■ **TASK**: Output these lines as a JSON list of strings, one string per line, omitting blank lines.
===
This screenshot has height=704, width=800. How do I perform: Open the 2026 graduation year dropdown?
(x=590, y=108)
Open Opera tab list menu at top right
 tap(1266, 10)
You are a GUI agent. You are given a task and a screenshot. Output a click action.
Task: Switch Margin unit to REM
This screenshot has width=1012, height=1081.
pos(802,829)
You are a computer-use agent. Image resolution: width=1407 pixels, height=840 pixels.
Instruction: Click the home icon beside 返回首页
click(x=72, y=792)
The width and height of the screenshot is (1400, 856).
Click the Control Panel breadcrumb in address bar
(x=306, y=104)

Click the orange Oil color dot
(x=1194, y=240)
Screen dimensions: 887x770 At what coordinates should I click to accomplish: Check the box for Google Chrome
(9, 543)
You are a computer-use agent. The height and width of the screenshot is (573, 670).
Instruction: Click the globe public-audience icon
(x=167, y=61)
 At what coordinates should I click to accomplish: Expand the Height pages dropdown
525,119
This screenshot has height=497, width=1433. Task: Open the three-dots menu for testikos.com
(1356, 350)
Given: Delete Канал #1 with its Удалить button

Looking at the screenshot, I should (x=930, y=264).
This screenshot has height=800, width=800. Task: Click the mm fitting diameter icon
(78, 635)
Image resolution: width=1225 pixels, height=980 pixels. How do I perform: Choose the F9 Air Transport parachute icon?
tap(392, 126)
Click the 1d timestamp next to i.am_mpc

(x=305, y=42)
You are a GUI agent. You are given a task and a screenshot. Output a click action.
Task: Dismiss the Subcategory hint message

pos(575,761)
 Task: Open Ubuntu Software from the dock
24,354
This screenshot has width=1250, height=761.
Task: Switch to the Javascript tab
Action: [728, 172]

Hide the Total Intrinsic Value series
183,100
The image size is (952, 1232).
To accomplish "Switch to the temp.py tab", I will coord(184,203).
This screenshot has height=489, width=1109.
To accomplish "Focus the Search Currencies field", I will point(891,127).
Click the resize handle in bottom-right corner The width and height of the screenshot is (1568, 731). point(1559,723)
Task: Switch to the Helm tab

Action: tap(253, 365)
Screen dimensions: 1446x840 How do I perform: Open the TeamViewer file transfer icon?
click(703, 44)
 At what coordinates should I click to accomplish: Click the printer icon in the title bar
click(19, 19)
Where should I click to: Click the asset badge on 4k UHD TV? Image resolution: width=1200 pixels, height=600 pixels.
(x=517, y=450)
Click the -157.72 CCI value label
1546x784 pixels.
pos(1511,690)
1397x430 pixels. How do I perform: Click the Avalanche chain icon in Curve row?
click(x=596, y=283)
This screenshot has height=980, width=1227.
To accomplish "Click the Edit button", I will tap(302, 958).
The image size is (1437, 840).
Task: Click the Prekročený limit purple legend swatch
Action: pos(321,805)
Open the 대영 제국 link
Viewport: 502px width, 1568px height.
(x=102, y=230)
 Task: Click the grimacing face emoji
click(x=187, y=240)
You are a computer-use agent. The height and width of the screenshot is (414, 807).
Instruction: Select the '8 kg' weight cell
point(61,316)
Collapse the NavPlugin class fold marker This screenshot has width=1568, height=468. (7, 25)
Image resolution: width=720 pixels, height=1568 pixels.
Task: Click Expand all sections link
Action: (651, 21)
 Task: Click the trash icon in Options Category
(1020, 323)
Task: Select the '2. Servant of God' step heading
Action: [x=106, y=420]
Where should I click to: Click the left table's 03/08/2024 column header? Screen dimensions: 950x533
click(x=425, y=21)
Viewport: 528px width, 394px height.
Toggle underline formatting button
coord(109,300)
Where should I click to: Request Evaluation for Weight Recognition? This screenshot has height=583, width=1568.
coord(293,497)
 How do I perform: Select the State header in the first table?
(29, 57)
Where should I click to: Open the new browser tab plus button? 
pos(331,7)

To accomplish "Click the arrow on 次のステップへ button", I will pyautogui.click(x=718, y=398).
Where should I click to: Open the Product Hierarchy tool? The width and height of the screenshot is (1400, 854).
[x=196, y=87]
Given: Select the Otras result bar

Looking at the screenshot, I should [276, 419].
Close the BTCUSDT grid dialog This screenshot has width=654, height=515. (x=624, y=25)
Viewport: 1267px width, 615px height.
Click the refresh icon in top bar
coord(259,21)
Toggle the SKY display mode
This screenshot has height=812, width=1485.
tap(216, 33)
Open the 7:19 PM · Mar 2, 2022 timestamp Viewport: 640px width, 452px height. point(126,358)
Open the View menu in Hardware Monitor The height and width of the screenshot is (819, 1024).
===
■ **ANSWER TO THE TASK**:
[
  "This screenshot has height=704, width=800. How do I perform: Open the 2026 graduation year dropdown?",
  "(x=590, y=108)",
  "Open Opera tab list menu at top right",
  " tap(1266, 10)",
  "You are a GUI agent. You are given a task and a screenshot. Output a click action.",
  "Task: Switch Margin unit to REM",
  "This screenshot has width=1012, height=1081.",
  "pos(802,829)",
  "You are a computer-use agent. Image resolution: width=1407 pixels, height=840 pixels.",
  "Instruction: Click the home icon beside 返回首页",
  "click(x=72, y=792)",
  "The width and height of the screenshot is (1400, 856).",
  "Click the Control Panel breadcrumb in address bar",
  "(x=306, y=104)",
  "Click the orange Oil color dot",
  "(x=1194, y=240)",
  "Screen dimensions: 887x770 At what coordinates should I click to accomplish: Check the box for Google Chrome",
  "(9, 543)",
  "You are a computer-use agent. The height and width of the screenshot is (573, 670).",
  "Instruction: Click the globe public-audience icon",
  "(x=167, y=61)",
  " At what coordinates should I click to accomplish: Expand the Height pages dropdown",
  "525,119",
  "This screenshot has height=497, width=1433. Task: Open the three-dots menu for testikos.com",
  "(1356, 350)",
  "Given: Delete Канал #1 with its Удалить button",
  "Looking at the screenshot, I should (x=930, y=264).",
  "This screenshot has height=800, width=800. Task: Click the mm fitting diameter icon",
  "(78, 635)",
  "Image resolution: width=1225 pixels, height=980 pixels. How do I perform: Choose the F9 Air Transport parachute icon?",
  "tap(392, 126)",
  "Click the 1d timestamp next to i.am_mpc",
  "(x=305, y=42)",
  "You are a GUI agent. You are given a task and a screenshot. Output a click action.",
  "Task: Dismiss the Subcategory hint message",
  "pos(575,761)",
  " Task: Open Ubuntu Software from the dock",
  "24,354",
  "This screenshot has width=1250, height=761.",
  "Task: Switch to the Javascript tab",
  "Action: [728, 172]",
  "Hide the Total Intrinsic Value series",
  "183,100",
  "The image size is (952, 1232).",
  "To accomplish \"Switch to the temp.py tab\", I will coord(184,203).",
  "This screenshot has height=489, width=1109.",
  "To accomplish \"Focus the Search Currencies field\", I will point(891,127).",
  "Click the resize handle in bottom-right corner The width and height of the screenshot is (1568, 731). point(1559,723)",
  "Task: Switch to the Helm tab",
  "Action: tap(253, 365)",
  "Screen dimensions: 1446x840 How do I perform: Open the TeamViewer file transfer icon?",
  "click(703, 44)",
  " At what coordinates should I click to accomplish: Click the printer icon in the title bar",
  "click(19, 19)",
  "Where should I click to: Click the asset badge on 4k UHD TV? Image resolution: width=1200 pixels, height=600 pixels.",
  "(x=517, y=450)",
  "Click the -157.72 CCI value label",
  "1546x784 pixels.",
  "pos(1511,690)",
  "1397x430 pixels. How do I perform: Click the Avalanche chain icon in Curve row?",
  "click(x=596, y=283)",
  "This screenshot has height=980, width=1227.",
  "To accomplish \"Click the Edit button\", I will tap(302, 958).",
  "The image size is (1437, 840).",
  "Task: Click the Prekročený limit purple legend swatch",
  "Action: pos(321,805)",
  "Open the 대영 제국 link",
  "Viewport: 502px width, 1568px height.",
  "(x=102, y=230)",
  " Task: Click the grimacing face emoji",
  "click(x=187, y=240)",
  "You are a computer-use agent. The height and width of the screenshot is (414, 807).",
  "Instruction: Select the '8 kg' weight cell",
  "point(61,316)",
  "Collapse the NavPlugin class fold marker This screenshot has width=1568, height=468. (7, 25)",
  "Image resolution: width=720 pixels, height=1568 pixels.",
  "Task: Click Expand all sections link",
  "Action: (651, 21)",
  " Task: Click the trash icon in Options Category",
  "(1020, 323)",
  "Task: Select the '2. Servant of God' step heading",
  "Action: [x=106, y=420]",
  "Where should I click to: Click the left table's 03/08/2024 column header? Screen dimensions: 950x533",
  "click(x=425, y=21)",
  "Viewport: 528px width, 394px height.",
  "Toggle underline formatting button",
  "coord(109,300)",
  "Where should I click to: Request Evaluation for Weight Recognition? This screenshot has height=583, width=1568.",
  "coord(293,497)",
  " How do I perform: Select the State header in the first table?",
  "(29, 57)",
  "Where should I click to: Open the new browser tab plus button? ",
  "pos(331,7)",
  "To accomplish \"Click the arrow on 次のステップへ button\", I will pyautogui.click(x=718, y=398).",
  "Where should I click to: Open the Product Hierarchy tool? The width and height of the screenshot is (1400, 854).",
  "[x=196, y=87]",
  "Given: Select the Otras result bar",
  "Looking at the screenshot, I should [276, 419].",
  "Close the BTCUSDT grid dialog This screenshot has width=654, height=515. (x=624, y=25)",
  "Viewport: 1267px width, 615px height.",
  "Click the refresh icon in top bar",
  "coord(259,21)",
  "Toggle the SKY display mode",
  "This screenshot has height=812, width=1485.",
  "tap(216, 33)",
  "Open the 7:19 PM · Mar 2, 2022 timestamp Viewport: 640px width, 452px height. point(126,358)",
  "Open the View menu in Hardware Monitor The height and width of the screenshot is (819, 1024)."
]